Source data
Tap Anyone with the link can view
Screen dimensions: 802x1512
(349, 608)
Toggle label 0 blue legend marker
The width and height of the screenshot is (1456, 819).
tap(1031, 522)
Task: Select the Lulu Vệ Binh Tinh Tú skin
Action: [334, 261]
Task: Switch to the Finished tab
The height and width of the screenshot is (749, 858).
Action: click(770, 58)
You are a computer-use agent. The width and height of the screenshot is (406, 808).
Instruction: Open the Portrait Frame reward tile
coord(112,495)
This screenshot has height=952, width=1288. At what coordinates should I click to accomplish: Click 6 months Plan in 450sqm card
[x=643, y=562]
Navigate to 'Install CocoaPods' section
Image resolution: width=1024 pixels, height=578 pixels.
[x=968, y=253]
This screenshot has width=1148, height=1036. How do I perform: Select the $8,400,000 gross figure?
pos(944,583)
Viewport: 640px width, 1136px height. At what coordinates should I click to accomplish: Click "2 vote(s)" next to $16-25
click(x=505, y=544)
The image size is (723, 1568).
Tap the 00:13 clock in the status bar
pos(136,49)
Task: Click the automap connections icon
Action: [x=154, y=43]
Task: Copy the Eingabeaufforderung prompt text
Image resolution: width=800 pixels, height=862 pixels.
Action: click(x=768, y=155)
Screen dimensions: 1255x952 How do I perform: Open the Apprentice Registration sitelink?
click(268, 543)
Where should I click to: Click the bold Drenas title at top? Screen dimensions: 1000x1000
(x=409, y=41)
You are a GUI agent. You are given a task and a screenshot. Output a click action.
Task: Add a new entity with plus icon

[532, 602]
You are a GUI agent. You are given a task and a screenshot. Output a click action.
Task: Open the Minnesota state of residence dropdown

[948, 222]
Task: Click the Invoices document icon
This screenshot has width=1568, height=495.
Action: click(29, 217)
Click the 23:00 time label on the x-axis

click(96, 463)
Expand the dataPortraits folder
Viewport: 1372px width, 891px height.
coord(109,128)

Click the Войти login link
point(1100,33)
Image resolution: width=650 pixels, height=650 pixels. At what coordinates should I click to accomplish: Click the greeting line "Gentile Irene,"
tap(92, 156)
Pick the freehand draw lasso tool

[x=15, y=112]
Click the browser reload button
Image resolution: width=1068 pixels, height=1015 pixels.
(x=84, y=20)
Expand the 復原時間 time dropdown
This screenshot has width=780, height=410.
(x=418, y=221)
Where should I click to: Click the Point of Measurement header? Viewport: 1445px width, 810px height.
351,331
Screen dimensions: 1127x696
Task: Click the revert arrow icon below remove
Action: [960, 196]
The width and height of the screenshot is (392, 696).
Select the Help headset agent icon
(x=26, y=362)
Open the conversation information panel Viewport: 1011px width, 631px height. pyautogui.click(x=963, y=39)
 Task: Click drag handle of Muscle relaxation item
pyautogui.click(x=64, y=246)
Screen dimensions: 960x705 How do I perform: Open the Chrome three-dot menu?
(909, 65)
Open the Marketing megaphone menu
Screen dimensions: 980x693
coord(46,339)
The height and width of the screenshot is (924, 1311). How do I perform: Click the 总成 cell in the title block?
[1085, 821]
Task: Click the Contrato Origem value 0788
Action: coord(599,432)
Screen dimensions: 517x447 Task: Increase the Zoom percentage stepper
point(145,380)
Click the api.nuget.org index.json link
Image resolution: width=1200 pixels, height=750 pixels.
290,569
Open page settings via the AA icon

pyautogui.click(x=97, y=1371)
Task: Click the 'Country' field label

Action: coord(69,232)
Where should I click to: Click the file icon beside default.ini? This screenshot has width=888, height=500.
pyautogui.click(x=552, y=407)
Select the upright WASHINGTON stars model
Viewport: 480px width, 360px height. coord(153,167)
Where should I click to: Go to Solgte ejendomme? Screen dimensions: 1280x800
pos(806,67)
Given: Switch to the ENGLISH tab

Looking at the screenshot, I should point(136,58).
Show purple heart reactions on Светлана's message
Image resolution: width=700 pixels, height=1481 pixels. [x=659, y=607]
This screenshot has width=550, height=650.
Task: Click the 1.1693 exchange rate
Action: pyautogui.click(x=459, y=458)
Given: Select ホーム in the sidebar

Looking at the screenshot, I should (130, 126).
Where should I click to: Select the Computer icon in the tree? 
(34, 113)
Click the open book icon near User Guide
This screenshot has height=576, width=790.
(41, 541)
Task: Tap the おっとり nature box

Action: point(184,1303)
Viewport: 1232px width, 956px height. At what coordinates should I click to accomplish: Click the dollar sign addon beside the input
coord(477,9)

__TASK TO COMPLETE__.
Copy out the data shown above without altering anything.

__EXERCISE OUTPUT__.
Tap Anyone with the link can view
Screen dimensions: 802x1512
(349, 608)
Toggle label 0 blue legend marker
The width and height of the screenshot is (1456, 819).
tap(1031, 522)
Task: Select the Lulu Vệ Binh Tinh Tú skin
Action: [334, 261]
Task: Switch to the Finished tab
The height and width of the screenshot is (749, 858).
Action: click(770, 58)
You are a computer-use agent. The width and height of the screenshot is (406, 808).
Instruction: Open the Portrait Frame reward tile
coord(112,495)
This screenshot has height=952, width=1288. At what coordinates should I click to accomplish: Click 6 months Plan in 450sqm card
[x=643, y=562]
Navigate to 'Install CocoaPods' section
Image resolution: width=1024 pixels, height=578 pixels.
[x=968, y=253]
This screenshot has width=1148, height=1036. How do I perform: Select the $8,400,000 gross figure?
pos(944,583)
Viewport: 640px width, 1136px height. At what coordinates should I click to accomplish: Click "2 vote(s)" next to $16-25
click(x=505, y=544)
The image size is (723, 1568).
Tap the 00:13 clock in the status bar
pos(136,49)
Task: Click the automap connections icon
Action: [x=154, y=43]
Task: Copy the Eingabeaufforderung prompt text
Image resolution: width=800 pixels, height=862 pixels.
Action: click(x=768, y=155)
Screen dimensions: 1255x952 How do I perform: Open the Apprentice Registration sitelink?
click(268, 543)
Where should I click to: Click the bold Drenas title at top? Screen dimensions: 1000x1000
(x=409, y=41)
You are a GUI agent. You are given a task and a screenshot. Output a click action.
Task: Add a new entity with plus icon

[532, 602]
You are a GUI agent. You are given a task and a screenshot. Output a click action.
Task: Open the Minnesota state of residence dropdown

[948, 222]
Task: Click the Invoices document icon
This screenshot has width=1568, height=495.
Action: click(29, 217)
Click the 23:00 time label on the x-axis

click(96, 463)
Expand the dataPortraits folder
Viewport: 1372px width, 891px height.
coord(109,128)

Click the Войти login link
point(1100,33)
Image resolution: width=650 pixels, height=650 pixels. At what coordinates should I click to accomplish: Click the greeting line "Gentile Irene,"
tap(92, 156)
Pick the freehand draw lasso tool

[x=15, y=112]
Click the browser reload button
Image resolution: width=1068 pixels, height=1015 pixels.
(x=84, y=20)
Expand the 復原時間 time dropdown
This screenshot has width=780, height=410.
(x=418, y=221)
Where should I click to: Click the Point of Measurement header? Viewport: 1445px width, 810px height.
351,331
Screen dimensions: 1127x696
Task: Click the revert arrow icon below remove
Action: [960, 196]
The width and height of the screenshot is (392, 696).
Select the Help headset agent icon
(x=26, y=362)
Open the conversation information panel Viewport: 1011px width, 631px height. pyautogui.click(x=963, y=39)
 Task: Click drag handle of Muscle relaxation item
pyautogui.click(x=64, y=246)
Screen dimensions: 960x705 How do I perform: Open the Chrome three-dot menu?
(909, 65)
Open the Marketing megaphone menu
Screen dimensions: 980x693
coord(46,339)
The height and width of the screenshot is (924, 1311). How do I perform: Click the 总成 cell in the title block?
[1085, 821]
Task: Click the Contrato Origem value 0788
Action: coord(599,432)
Screen dimensions: 517x447 Task: Increase the Zoom percentage stepper
point(145,380)
Click the api.nuget.org index.json link
Image resolution: width=1200 pixels, height=750 pixels.
290,569
Open page settings via the AA icon

pyautogui.click(x=97, y=1371)
Task: Click the 'Country' field label

Action: coord(69,232)
Where should I click to: Click the file icon beside default.ini? This screenshot has width=888, height=500.
pyautogui.click(x=552, y=407)
Select the upright WASHINGTON stars model
Viewport: 480px width, 360px height. coord(153,167)
Where should I click to: Go to Solgte ejendomme? Screen dimensions: 1280x800
pos(806,67)
Given: Switch to the ENGLISH tab

Looking at the screenshot, I should point(136,58).
Show purple heart reactions on Светлана's message
Image resolution: width=700 pixels, height=1481 pixels. [x=659, y=607]
This screenshot has width=550, height=650.
Task: Click the 1.1693 exchange rate
Action: pyautogui.click(x=459, y=458)
Given: Select ホーム in the sidebar

Looking at the screenshot, I should (130, 126).
Where should I click to: Select the Computer icon in the tree? 
(34, 113)
Click the open book icon near User Guide
This screenshot has height=576, width=790.
(41, 541)
Task: Tap the おっとり nature box

Action: point(184,1303)
Viewport: 1232px width, 956px height. At what coordinates should I click to accomplish: Click the dollar sign addon beside the input
coord(477,9)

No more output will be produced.